Coordinate change matrix

Def. Let $V$ be a vector space over $F$ with $dim V = n < \infty$ and $Id:V\rightarrow V \ (v \mapsto v)$ be a indentity map. Choose two bases $\beta, \gamma$ for $V$. Then, $[ v ] _\gamma = [ Id ] _{\beta}^\gamma [ v ] _\beta$, where $[ Id ] _{\beta}^\gamma$ is called coordinate change matrix from $\beta$ to $\gamma$.

Let $\beta = \{ v_1, \cdots, v_n \}, \gamma = \{ w_1, \cdots, w_n \}$. Then, for any $x \in V, \ x = \sum_{i=1}^n a_i v_i = \sum_{i=1}^n b_i w_i$. Let $v_j = \sum _{k=1}^n c _{kj}w _k,$ for $ 1 \leq j \leq n \leadsto [ Id ] _{\beta}^\gamma = (c _{ij}) _{1 \leq i,j \leq n}.$ Then, $x = \sum _{j=1}^n a_j v_j= \sum _{j=1}^n a_j (\sum _{k=1}^n c _{kj}w _k) = \sum _{j=1}^n \sum _{k=1}^n (a_j c _{kj}) w _k $ $\Leftrightarrow b_i = \sum _{k=1}^n (a_j c _{kj})$ for $1 \leq i \leq n \leadsto [ x ] _\gamma = [ Id ] _\beta^\gamma [ x ] _\beta.$


\[\text{Let } V \text{ be a VS}/F \text{ with } dimV = n < \infty, \text{ and two bases } \beta, \gamma \text{ for } V. \text{ Then, following holds:} \nonumber\]
  1. $[ Id ] _\beta := [ Id ] _\beta^\beta = I_n$.
  2. $[ Id ] _\beta^\gamma = ([ Id ] _\gamma^\beta)^{-1}$. (Every coordinate change matrix is invertible)
  3. Every invertible matrix in $Mat_{n\times n}(F)$ is a coordinate change matrix in $F^n$.

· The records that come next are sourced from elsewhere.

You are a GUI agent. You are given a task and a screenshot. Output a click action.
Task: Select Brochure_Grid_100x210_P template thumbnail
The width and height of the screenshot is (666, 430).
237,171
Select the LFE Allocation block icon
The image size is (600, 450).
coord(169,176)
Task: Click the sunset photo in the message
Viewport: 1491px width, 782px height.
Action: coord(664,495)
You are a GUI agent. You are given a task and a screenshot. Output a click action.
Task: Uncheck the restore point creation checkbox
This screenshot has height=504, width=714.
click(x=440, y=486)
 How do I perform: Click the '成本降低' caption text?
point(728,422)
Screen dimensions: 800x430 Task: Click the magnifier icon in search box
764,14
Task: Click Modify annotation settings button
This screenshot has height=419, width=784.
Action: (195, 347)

  1. It is obvious from the definition of matrix representation.
  2. Consider $(V, \beta) \stackrel{Id}{\rightarrow} (V, \gamma) \stackrel{Id}{\rightarrow} (V, \beta)$. By NB5, $[Id \circ Id] _\beta^\beta = [ Id ] _\gamma^\beta \times [ Id ] _\beta^\gamma = I_n$.
  3. Let $A=(a_{ij}) \in Mat_{n \times n}(F)$ be an invertible matrix. Let $\beta = (A^1, \cdots, A^n),$ where $A^i$ is i-th column vector of $A$. Then, $A$ is invertible iff $\beta$ is linearly independent in $F^n$, i.e., iff $\beta$ is a basis. Let $\epsilon_n=(e_1, \cdots, e_n)$ be the standard basis. Then, $[ Id ] _\beta^{\epsilon _n} = A,$ since $Id(A^j)=A^j = a _{1j}e _1 + \cdots + a _{nj}e _n$.


Def. Let $A, B \in Mat_{n \times n}(F), \ A$ is similar to $B$ if there exists invertible matrix $P \in Mat_{n \times n}(F)$ s.t. $B=P^{-1}AP$ and it is denoted by $A \sim B$.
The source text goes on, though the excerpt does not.